Berlioz's Faust is an odd, episodic opera - really poor structurally, but with wonderful music. The Met brought in Robert Lepage to design the production and he made the opera work. It was full of wows - well, at least we presume they were wows, as Sweete did all she could to destroy the effects Lepage worked so hard to produce.
Lepage made great use of ropes (with harnesses hidden under clothing). At one point a row of soldiers march up the gridwork on stage, mime dying, and are lowered into the laps of women below, only to revive, march up the wall again, and repeat. It was a moving and jaw-dropping effect - I think. We mostly saw close-ups.
Sweete and the rest of the videography team over-use close-ups. Singers tend to sweat, and a giant screen filled with a close-up of their face is not always a pleasant image. There is also much too much camera movement, zooming in, panning, pulling back, changing cameras. It is all very distracting, and very little of it is effective. It's as if Sweete is trying to compete with Lepage in artiness... but the videography should aim to enhance the production, not compete with it.
We are now in the third season of the Metropolitan Opera's Met HD series. I don't recall the first season having these video problems. In particular, I recall thinking during Il Trittico that the film experience was like hovering above the fifth row - better than the best seat in the house. That's what the transmission director should aim for.

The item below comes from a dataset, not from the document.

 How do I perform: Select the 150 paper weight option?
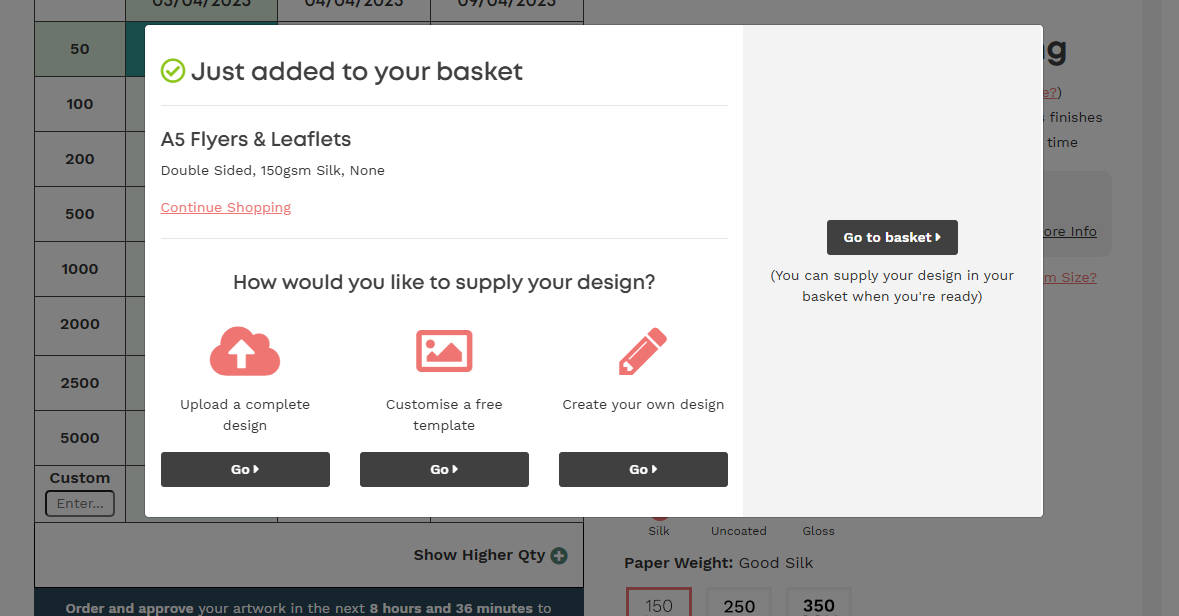(x=658, y=605)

The experience of opera is about a state of concentration that opera makes possible. The orchestration, singing, plot, iconography, set, costumes, lighting and personalities all hit the senses of the audience is a way that is unique to opera. To achieve the optimum concentration, I like to attend operas in an unstressed, well-rested frame of mind; I don't drink alchohol beforehand; and I eat a light, low-carb meal followed by an espresso. When fully engaged I can attain that wonderful state, even in cinema transmissions... But not when filtered through distracting faux-arty video direction.